The dramatic tension at the heart of Alias Grace is whether or not Grace is guilty of killing Nancy, which matters since her guilt determines whether her pardon was just. Alias Grace explores the question of justice in both legal and religious terms, with Grace’s devout (though not exactly conventional) Christianity playing a key role in how she interprets her life. Through Grace, Atwood explores the nature of a higher power—however, just as she never answers the question of Grace’s guilt, Atwood also refuses to provide answers about whether human or divine justice has been served to Grace. If anything, the novel seems to lean toward the nihilistic idea that the most important judgment is the one a person makes of herself, rather than the judgments made of her by others or by God.
Grace is a practicing Christian, well-versed in the Bible and a believer in heaven and hell—though she posits that the gates to these two realms “are located closer together than most people think.” Despite her belief in God, Grace also holds many superstitious beliefs, and the question of her guilt is ultimately seriously complicated by her strong sense of fatalism. She recounts for Dr. Jordan a verse she remembers from childhood—“Needles and pins, needles and pins, / When a man marries his trouble begins”—commenting, “It doesn’t say when a woman’s trouble begins. Perhaps mine began when I was born.” Grace also insists that she dreamt of the murders before they happened, suggesting her belief that the murders were fated to happen and she was fated to be involved in them.
However, Grace’s fatalism is complicated by the fact that Grace expresses extreme frustration with society’s treatment of women; this frustration, the novel implies, could have served as a motive for Grace to exert her free will and murder Nancy. When she learns of Nancy’s pregnancy by Mr. Kinnear she reflects, “It would not be fair and just that [Nancy] should end up a respectable married lady with a ring on her finger, and rich into the bargain. It would not be right at all. Mary Whitney had done the same as her, and had gone to her death. Why should the one be rewarded and the other punished, for the same sin?” This suggests that Grace might have a retributive sense of justice, and that she took justice into her own hands, killing Nancy as a way to balance Mary Whitney’s death on the cosmic scales. By imbuing Grace with conflicting views about whether her murder of Nancy was fated or motivated by anger, Atwood is able to consider huge philosophical questions about the nature of human existence without providing any clear-cut answers.
On the question of Grace’s guilt, Atwood is similarly ambiguous, though the moment when Grace is on the verge of sleep in the tavern where she will soon be arrested provides the clearest guide.

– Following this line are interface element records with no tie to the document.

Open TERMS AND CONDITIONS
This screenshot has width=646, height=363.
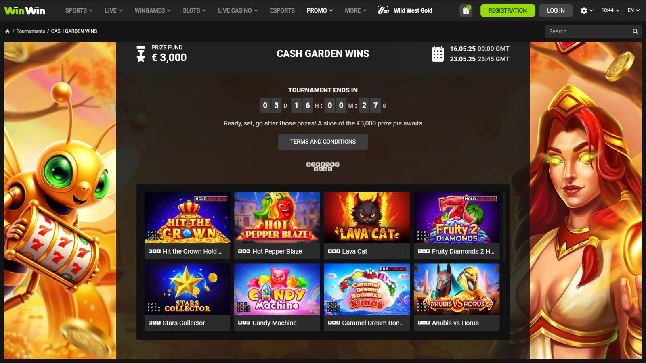323,142
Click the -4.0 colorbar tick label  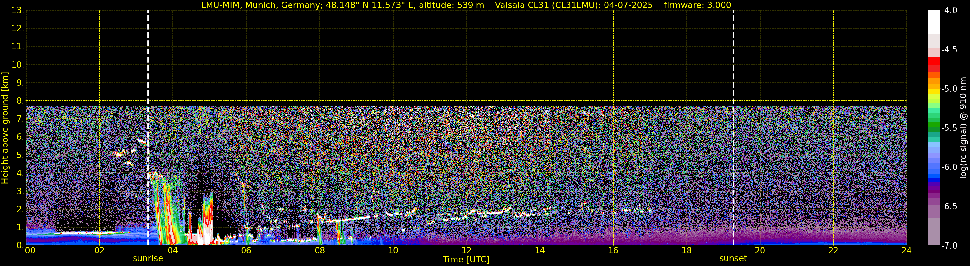949,11
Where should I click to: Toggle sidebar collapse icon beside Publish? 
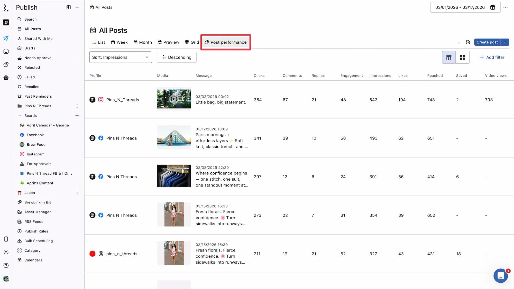pyautogui.click(x=68, y=7)
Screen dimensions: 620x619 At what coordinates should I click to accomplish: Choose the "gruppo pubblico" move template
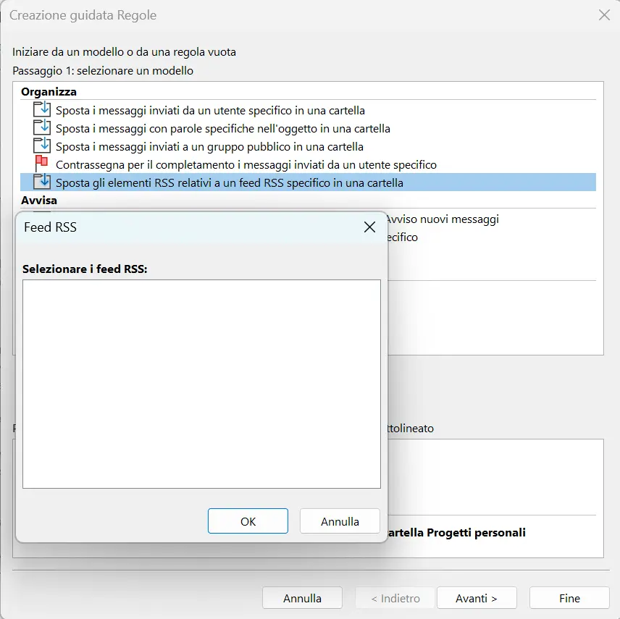click(206, 146)
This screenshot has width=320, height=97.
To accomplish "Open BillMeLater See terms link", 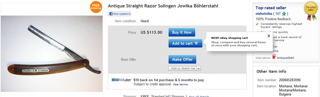I will [180, 84].
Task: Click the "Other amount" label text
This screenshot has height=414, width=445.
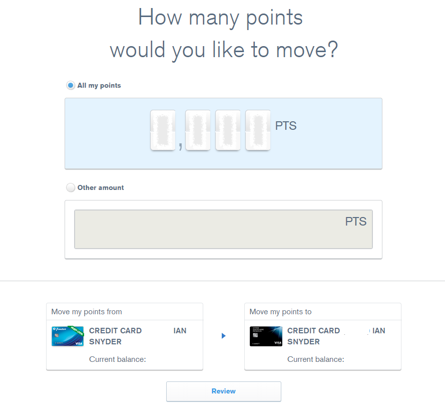Action: (101, 188)
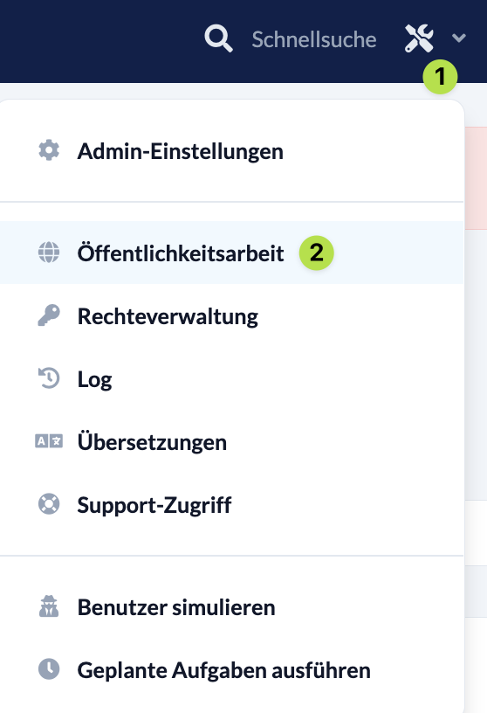Open the wrench and screwdriver admin tools icon
This screenshot has height=713, width=487.
tap(419, 38)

Grace thinks: “It’s as if I never existed, because no trace of me remains, I have left no marks. And that way I cannot be followed. It is almost the same as being innocent.” This complex statement suggests that, to Grace’s mind, living is synonymous, on some level, with sinning. This could account for the fact that Grace does not seem to judge herself too harshly, whether she is guilty or not. Though the novel never explicitly endorses this position, it seems to suggest that Grace’s ability to live with herself may be the most important kind of judgment. In the final chapter of the novel Grace admits, “I had a rage in my heart for many years, against Mary Whitney, and especially against Nancy Montgomery; against the two of them both, for letting themselves be done to death in the way that they did, and for leaving me behind with the full weight of it.” This striking statement suggests that Grace has an extremely complicated sense of justice, one that cannot be fully accounted for by either human or divine law. Grace’s focus—and ultimately the novel’s, too—is on the hard work of surviving. Physical and emotional survival by any means necessary ultimately takes greater precedence in the novel than the serving of legal or divine justice.
Justice and Religion ThemeTracker
Justice and Religion Quotes in Alias Grace
And they do say that cleanliness is next to Godliness; and sometimes, when I have seen the pure white clouds billowing in the sky after a rain, I used to think that it was as if the angels themselves were hanging out their washing; for I reasoned that someone must do it, as everything in Heaven must be very clean and fresh.
It is morning, and time to get up; and today I must go on with the story. Or the story must go on with me, carrying me inside it, along the track it must travel, straight to the end, weeping like a train and deaf and single-eyed and locked tight shut; although I hurl myself against the walls of it and scream and cry, and beg to God himself to let me out.
I said, What do you want here, but he did not answer, he just kept on being silver, so I went out to milk the cow; because the only thing to do about God is to go on with what you were doing anyway, since you can’t ever stop him or get any reasons out of him. There is a Do this or a Do that with God, but not any Because.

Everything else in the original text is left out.